- WORK TO COMPLETE
From the data below, tally each line that has "computer" in it, then give that tally without comment.

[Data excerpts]

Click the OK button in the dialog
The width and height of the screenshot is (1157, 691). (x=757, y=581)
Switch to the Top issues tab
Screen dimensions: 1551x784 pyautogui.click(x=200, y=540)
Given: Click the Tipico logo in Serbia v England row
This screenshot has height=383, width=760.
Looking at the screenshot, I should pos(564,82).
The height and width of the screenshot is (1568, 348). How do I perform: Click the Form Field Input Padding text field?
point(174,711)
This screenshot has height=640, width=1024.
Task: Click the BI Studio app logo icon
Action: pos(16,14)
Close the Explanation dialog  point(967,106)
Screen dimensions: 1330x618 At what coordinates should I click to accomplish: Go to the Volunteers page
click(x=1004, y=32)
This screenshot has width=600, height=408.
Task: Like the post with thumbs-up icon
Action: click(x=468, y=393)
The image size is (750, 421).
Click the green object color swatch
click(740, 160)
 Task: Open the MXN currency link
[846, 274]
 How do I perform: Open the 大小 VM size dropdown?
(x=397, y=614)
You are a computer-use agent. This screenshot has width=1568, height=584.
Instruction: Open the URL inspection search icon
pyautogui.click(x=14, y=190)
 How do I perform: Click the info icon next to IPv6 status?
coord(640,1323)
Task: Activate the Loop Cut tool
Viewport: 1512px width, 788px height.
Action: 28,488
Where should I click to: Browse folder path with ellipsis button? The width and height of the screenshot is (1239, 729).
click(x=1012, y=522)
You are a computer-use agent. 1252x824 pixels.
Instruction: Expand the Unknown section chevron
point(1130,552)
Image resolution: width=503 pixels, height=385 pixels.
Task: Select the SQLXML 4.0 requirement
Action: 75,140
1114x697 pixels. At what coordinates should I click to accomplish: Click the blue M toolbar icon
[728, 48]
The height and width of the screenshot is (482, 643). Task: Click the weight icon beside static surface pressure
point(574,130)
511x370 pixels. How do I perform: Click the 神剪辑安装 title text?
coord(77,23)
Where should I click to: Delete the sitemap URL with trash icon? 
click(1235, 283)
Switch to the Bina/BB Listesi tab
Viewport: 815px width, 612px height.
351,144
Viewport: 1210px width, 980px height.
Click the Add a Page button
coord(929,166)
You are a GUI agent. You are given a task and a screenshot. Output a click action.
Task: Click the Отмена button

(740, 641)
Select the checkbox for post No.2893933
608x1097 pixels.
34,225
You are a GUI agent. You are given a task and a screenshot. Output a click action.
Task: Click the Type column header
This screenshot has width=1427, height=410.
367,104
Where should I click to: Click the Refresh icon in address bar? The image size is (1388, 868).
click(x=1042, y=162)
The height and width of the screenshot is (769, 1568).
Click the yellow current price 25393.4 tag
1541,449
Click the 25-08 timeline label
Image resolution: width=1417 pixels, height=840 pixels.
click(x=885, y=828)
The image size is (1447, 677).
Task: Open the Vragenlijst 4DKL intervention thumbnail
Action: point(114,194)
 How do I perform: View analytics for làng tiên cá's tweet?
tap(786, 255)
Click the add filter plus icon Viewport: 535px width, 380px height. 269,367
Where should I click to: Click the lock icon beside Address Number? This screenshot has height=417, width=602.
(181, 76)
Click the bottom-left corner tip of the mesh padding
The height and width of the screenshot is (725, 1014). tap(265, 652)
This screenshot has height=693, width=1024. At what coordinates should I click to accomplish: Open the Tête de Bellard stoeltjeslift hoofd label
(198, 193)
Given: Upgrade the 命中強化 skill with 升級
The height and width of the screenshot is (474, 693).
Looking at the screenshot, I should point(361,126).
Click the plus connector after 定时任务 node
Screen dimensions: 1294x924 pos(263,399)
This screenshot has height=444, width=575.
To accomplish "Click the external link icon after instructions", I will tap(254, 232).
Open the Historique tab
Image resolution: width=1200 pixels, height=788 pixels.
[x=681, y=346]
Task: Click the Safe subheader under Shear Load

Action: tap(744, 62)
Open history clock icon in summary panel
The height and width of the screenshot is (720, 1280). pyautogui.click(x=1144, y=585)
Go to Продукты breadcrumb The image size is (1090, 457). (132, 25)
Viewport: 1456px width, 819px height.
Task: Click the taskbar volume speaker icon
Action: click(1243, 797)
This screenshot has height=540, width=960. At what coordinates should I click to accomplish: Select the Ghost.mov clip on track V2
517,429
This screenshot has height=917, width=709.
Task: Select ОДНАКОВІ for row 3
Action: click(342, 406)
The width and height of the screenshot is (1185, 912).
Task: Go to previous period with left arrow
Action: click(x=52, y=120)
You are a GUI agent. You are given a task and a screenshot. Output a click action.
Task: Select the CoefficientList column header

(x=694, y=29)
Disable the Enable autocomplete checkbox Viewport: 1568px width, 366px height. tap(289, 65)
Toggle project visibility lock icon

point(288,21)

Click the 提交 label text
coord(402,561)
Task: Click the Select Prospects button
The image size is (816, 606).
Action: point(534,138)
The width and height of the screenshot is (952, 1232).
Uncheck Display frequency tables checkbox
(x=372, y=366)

- EXERCISE RESPONSE
2